La danse de l'ange rebelle

Au-delà du Mystère

Pieter Bruegel - La parabole des aveugles (Ilustration du texte Au-delà du Mystère)

Illustration : Pieter Bruegel

Le domaine de l’« Au-delà », du paranormal, des sciences occultes, etc. – que l’on parte des tables tournantes pour arriver aux soucoupes volantes – est vaste et divers et fait couler beaucoup d’encre que cela soit chez ses promoteurs ou ses détracteurs…

Il y a ceux qui ne « demandent qu’à croire » et qui ayant un présupposé positif se vautrent volontiers dans la crédulité et la superstition. Voltaire doit se retourner dans sa tombe !

À l’inverse, il y a ceux qui « ne veulent pas le savoir » et qui rejettent tout en bloc : le bébé, l’eau du bain et la baignoire avec !

Voyons si ces deux attitudes sont vraiment opposées et essayons de déterminer quelle pourrait être celle d’un esprit réellement libre et farouchement impie.

Dans les deux cas de figure cités plus haut, les personnes concernées se basent sur une vérité, ou plus exactement sur une interprétation de la réalité.

Pour les uns, la reconnaissance de l’existence du phénomène « inexpliqué », sous-entend en fait l’adhésion à une explication du phénomène par la pensée magique : la table tournante devient la manifestation d’un esprit défunt qui sous-entend elle-même l’existence d’une vie après la mort, etc.

Pour les autres, le phénomène ne semblant pas cadrer avec leur vision scientiste du monde, il est nié par principe et ne sera accepté qu’une fois avalisé largement par la science qui est pour eux un outil servant à filtrer le réel.

Donc si on peut dire qu’il y a une « foi du charbonnier », on peut tout aussi bien parler d’une « mauvaise foi du charbonnier ».

Une croyance commune réunit ces deux attitudes qui partent du principe que l’homme est apte à comprendre et expliquer tous les phénomènes qu’il est apte à percevoir.

Dans ce contexte, que certains des scientistes évoqués ici se prétendent « sceptiques » ou « athées » relève de la malhonnêteté intellectuelle ou du moins d’un manque d’approfondissement de leur raisonnement.

Effectivement nier l’existence de phénomènes que l’homme serait apte à percevoir empiriquement tout en étant incapable par nature de les expliquer revient à attribuer à l’homme une intelligence infinie. Or comment peut-on penser cela sans adhérer à une vision finaliste de l’univers dans lequel une quelconque volonté transcendante aurait créé l’homme avec le dessein de lui prêter une intelligence lui permettant de comprendre les moindres mystères de son environnement ?
....
§ Consignes de travail
Répondez aux questions suivantes à l'aide du texte sur l'Au-delà.
1. Qui a réalisé l'illustration qui accompagne le texte ?
2. Selon le texte, que rejettent en bloc ceux qui « ne veulent pas le savoir » ?
3. Quelle croyance commune réunit, d'après le texte, les deux attitudes décrites ?

§ Données fournies
....
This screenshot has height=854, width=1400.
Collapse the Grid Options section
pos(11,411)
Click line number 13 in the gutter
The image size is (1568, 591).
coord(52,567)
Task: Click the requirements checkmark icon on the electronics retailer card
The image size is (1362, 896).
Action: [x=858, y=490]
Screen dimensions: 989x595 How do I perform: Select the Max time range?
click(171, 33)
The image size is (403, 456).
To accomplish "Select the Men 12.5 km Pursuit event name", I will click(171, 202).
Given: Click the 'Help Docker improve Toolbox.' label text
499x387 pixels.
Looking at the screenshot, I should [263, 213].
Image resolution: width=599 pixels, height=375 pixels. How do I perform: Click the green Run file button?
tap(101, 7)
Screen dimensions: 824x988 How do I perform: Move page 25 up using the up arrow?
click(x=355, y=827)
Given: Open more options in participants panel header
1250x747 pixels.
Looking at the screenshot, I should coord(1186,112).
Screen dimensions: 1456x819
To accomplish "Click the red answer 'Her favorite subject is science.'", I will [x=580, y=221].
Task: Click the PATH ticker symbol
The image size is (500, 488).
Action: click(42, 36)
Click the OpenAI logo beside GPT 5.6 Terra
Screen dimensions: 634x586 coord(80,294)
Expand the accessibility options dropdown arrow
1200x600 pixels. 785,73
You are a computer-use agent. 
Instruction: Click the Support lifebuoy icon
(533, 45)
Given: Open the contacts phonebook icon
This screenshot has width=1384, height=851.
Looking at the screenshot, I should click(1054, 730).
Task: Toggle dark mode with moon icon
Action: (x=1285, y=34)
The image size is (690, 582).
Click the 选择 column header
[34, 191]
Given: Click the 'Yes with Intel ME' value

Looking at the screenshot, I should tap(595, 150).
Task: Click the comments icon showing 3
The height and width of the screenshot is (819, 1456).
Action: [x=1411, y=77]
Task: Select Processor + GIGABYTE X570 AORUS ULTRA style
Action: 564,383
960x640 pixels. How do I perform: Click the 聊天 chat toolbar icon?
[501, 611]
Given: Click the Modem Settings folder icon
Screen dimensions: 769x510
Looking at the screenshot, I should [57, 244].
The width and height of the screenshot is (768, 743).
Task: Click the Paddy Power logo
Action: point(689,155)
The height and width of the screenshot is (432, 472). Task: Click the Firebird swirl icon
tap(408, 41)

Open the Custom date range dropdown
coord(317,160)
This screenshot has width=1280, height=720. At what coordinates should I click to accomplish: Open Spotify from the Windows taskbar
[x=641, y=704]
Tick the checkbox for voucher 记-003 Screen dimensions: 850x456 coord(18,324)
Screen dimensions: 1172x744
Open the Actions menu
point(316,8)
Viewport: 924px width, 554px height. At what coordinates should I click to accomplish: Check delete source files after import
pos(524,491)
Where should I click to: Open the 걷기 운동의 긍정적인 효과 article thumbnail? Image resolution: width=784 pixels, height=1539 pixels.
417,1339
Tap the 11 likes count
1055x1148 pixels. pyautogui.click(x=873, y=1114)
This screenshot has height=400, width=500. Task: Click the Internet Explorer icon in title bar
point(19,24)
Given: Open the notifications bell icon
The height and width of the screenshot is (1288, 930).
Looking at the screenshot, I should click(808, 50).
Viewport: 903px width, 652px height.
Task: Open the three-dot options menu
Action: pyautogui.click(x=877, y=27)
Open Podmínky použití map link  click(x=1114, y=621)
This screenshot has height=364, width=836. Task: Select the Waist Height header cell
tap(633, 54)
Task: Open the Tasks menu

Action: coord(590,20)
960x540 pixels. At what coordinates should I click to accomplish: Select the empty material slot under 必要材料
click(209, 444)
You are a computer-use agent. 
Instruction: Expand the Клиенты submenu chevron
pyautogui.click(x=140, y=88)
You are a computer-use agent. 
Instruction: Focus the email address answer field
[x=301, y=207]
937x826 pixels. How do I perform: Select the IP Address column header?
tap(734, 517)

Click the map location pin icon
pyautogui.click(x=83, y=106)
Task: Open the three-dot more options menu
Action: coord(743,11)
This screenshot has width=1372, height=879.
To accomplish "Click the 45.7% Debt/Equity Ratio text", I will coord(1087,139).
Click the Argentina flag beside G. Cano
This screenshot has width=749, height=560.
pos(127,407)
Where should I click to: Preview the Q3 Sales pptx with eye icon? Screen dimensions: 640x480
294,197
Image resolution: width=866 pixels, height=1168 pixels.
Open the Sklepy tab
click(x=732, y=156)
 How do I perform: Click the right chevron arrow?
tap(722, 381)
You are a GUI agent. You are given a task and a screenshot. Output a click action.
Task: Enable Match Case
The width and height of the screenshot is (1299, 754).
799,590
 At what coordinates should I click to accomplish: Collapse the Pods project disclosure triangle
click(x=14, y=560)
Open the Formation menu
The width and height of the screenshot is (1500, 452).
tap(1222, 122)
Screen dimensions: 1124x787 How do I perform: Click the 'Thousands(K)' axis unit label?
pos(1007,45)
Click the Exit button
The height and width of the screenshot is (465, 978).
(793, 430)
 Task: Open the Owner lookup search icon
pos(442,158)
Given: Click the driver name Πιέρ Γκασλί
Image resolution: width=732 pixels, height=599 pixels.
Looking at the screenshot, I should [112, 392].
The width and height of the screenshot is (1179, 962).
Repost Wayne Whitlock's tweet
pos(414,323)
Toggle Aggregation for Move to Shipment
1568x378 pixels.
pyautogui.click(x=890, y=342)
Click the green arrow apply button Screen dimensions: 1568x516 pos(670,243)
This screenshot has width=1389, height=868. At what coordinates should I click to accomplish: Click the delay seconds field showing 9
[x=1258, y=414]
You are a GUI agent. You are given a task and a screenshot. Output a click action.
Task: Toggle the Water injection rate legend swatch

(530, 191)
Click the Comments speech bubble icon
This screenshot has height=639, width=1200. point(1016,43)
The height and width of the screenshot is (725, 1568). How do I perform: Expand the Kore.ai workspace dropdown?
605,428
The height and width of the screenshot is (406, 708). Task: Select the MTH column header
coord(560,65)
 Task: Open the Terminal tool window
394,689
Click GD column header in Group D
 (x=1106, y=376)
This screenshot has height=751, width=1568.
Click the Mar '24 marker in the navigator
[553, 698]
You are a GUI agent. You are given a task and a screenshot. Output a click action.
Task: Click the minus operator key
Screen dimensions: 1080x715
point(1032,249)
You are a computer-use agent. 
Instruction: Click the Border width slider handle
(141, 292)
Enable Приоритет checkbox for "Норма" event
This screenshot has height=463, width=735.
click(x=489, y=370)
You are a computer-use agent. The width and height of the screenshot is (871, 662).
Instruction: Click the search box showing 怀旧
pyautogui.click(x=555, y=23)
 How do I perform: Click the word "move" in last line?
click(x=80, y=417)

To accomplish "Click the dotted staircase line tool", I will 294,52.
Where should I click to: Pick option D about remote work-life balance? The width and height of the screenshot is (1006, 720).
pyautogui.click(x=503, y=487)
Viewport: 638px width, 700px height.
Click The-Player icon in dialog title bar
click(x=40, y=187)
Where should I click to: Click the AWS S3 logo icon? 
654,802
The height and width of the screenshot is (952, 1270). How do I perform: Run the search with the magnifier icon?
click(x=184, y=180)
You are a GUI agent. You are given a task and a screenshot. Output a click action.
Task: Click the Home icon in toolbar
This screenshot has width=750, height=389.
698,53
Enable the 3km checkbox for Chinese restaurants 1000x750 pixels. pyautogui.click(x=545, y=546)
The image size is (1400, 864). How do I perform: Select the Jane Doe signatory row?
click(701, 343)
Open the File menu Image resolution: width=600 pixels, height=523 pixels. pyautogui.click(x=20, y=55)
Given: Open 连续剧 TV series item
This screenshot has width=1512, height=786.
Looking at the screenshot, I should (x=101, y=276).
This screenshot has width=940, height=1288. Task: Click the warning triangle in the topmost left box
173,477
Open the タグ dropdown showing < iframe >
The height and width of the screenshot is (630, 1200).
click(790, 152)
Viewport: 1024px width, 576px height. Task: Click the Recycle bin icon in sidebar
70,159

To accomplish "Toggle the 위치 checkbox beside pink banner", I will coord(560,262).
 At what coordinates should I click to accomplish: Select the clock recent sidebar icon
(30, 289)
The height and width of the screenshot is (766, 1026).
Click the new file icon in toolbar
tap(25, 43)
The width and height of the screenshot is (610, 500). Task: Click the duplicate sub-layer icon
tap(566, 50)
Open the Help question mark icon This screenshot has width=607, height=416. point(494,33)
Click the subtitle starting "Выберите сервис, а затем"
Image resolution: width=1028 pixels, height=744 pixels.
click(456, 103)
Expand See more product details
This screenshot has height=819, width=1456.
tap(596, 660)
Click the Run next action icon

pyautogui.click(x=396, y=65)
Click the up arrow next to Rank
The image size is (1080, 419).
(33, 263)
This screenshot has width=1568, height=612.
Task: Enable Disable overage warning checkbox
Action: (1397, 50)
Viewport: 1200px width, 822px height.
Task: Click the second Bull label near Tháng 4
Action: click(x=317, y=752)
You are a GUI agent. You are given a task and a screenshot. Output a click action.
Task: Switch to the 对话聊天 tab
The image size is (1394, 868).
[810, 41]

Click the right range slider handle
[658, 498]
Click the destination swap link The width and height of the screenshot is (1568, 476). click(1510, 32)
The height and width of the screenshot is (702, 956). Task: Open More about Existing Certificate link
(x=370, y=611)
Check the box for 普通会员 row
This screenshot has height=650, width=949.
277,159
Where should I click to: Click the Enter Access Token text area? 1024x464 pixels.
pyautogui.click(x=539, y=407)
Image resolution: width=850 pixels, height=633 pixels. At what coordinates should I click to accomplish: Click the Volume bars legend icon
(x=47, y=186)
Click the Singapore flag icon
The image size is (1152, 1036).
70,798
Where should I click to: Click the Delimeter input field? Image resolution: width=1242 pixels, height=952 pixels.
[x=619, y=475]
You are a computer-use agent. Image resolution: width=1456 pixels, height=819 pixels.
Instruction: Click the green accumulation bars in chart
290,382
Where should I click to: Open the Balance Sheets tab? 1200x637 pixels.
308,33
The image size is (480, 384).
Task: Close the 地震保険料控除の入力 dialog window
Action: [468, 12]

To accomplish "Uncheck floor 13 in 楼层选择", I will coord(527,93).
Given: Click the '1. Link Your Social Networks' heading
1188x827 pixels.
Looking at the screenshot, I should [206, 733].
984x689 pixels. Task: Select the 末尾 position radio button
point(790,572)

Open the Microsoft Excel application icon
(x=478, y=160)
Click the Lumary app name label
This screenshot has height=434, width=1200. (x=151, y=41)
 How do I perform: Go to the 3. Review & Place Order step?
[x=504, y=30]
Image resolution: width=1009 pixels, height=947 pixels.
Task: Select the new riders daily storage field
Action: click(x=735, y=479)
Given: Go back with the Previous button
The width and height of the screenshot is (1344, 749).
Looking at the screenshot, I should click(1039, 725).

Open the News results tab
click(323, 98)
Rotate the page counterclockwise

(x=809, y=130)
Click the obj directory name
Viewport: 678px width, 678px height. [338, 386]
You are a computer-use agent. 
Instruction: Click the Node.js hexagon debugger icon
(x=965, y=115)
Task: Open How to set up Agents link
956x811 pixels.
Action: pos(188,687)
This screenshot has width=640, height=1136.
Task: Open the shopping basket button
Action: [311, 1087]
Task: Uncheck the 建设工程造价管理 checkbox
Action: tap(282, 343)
....
§ Travail réalisé
1. Pieter Bruegel.
2. Ils rejettent tout : le bébé, l'eau du bain et la baignoire avec.
3. L'idée que l'homme est apte à comprendre et expliquer tous les phénomènes qu'il est apte à percevoir.